*Work item*
Would you output the lines from the one containing "At what coordinates should I click to accomplish: Open" through the final line of the entries, exactly and with pictures omitted?

*Material provided*
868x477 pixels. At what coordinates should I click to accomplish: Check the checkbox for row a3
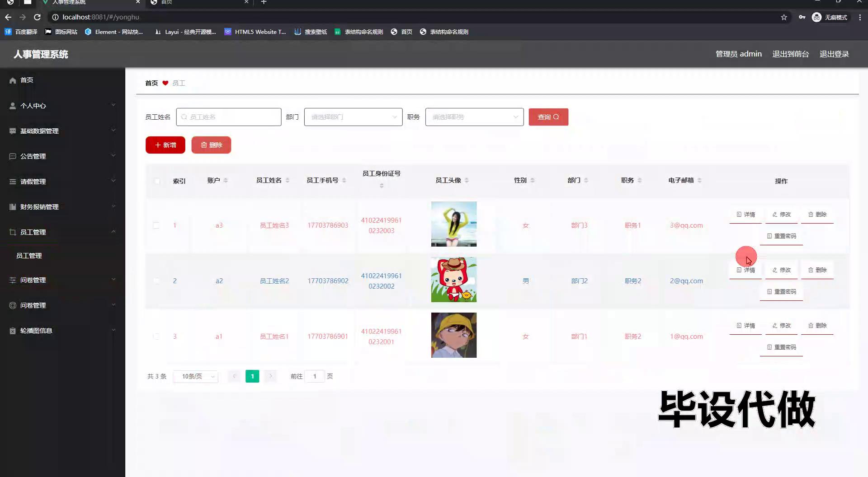(x=156, y=225)
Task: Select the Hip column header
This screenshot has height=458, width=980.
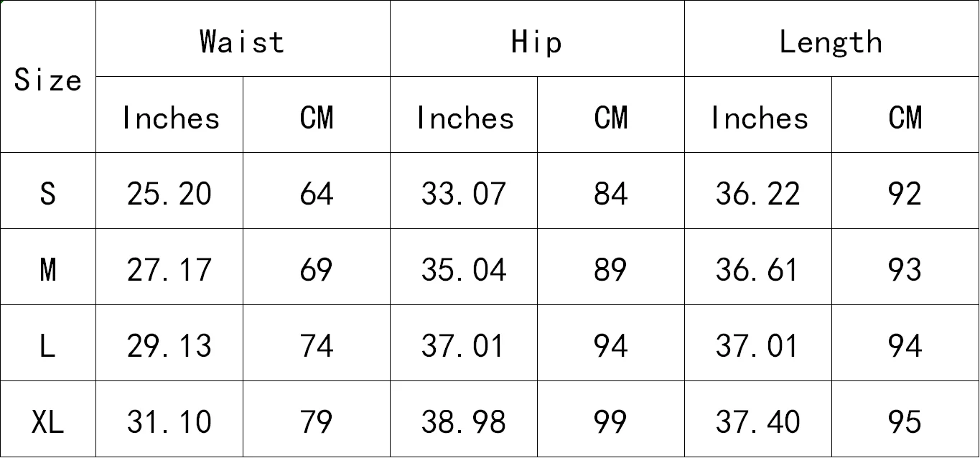Action: click(x=537, y=39)
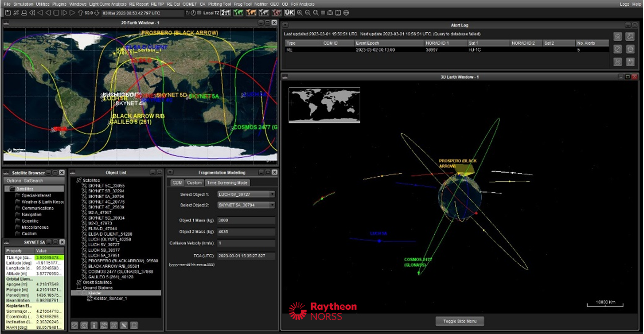Open the Select Object 2 dropdown
The image size is (644, 334).
(x=246, y=205)
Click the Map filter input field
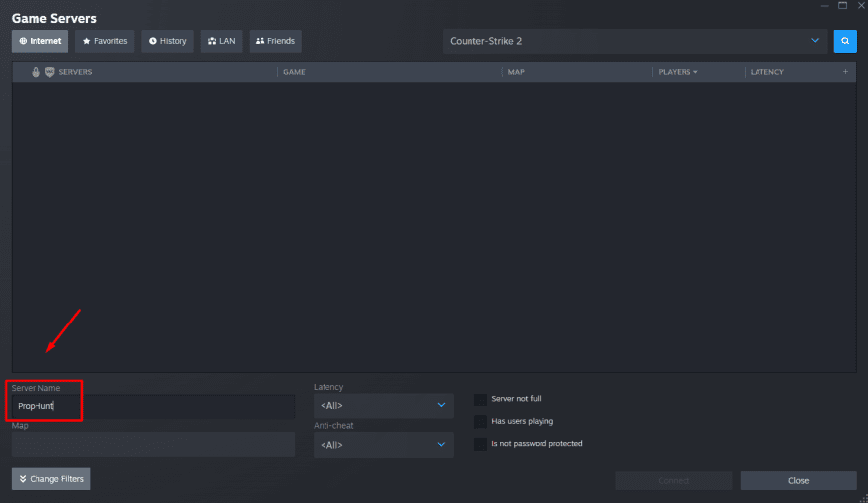Image resolution: width=868 pixels, height=503 pixels. coord(153,445)
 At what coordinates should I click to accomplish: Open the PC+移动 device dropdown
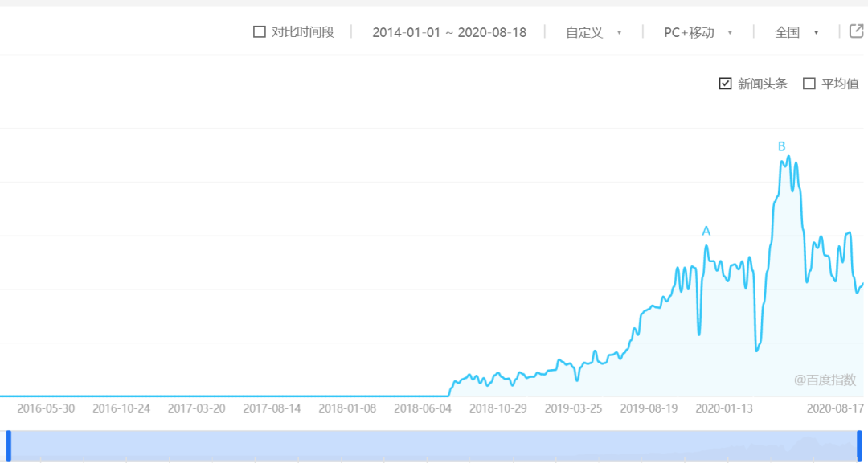click(698, 33)
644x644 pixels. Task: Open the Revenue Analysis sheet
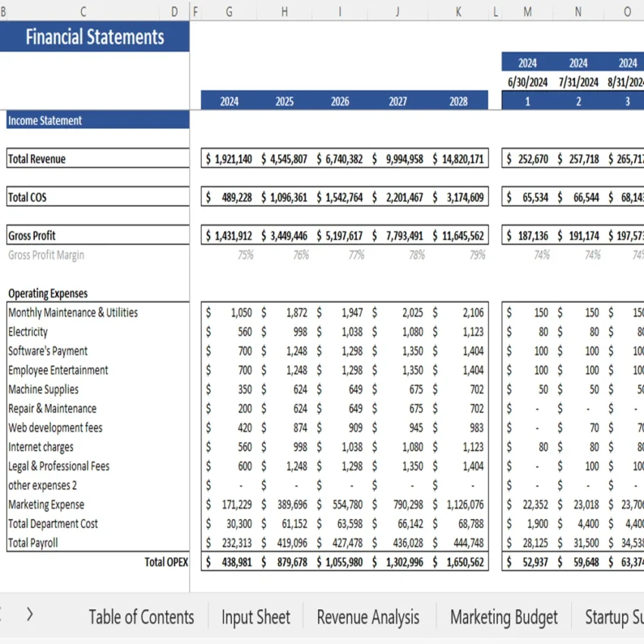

*Task response*
 At what coordinates should I click to accomplish: Open the PC+移动 device dropdown
click(698, 33)
644x644 pixels. Task: Open the Revenue Analysis sheet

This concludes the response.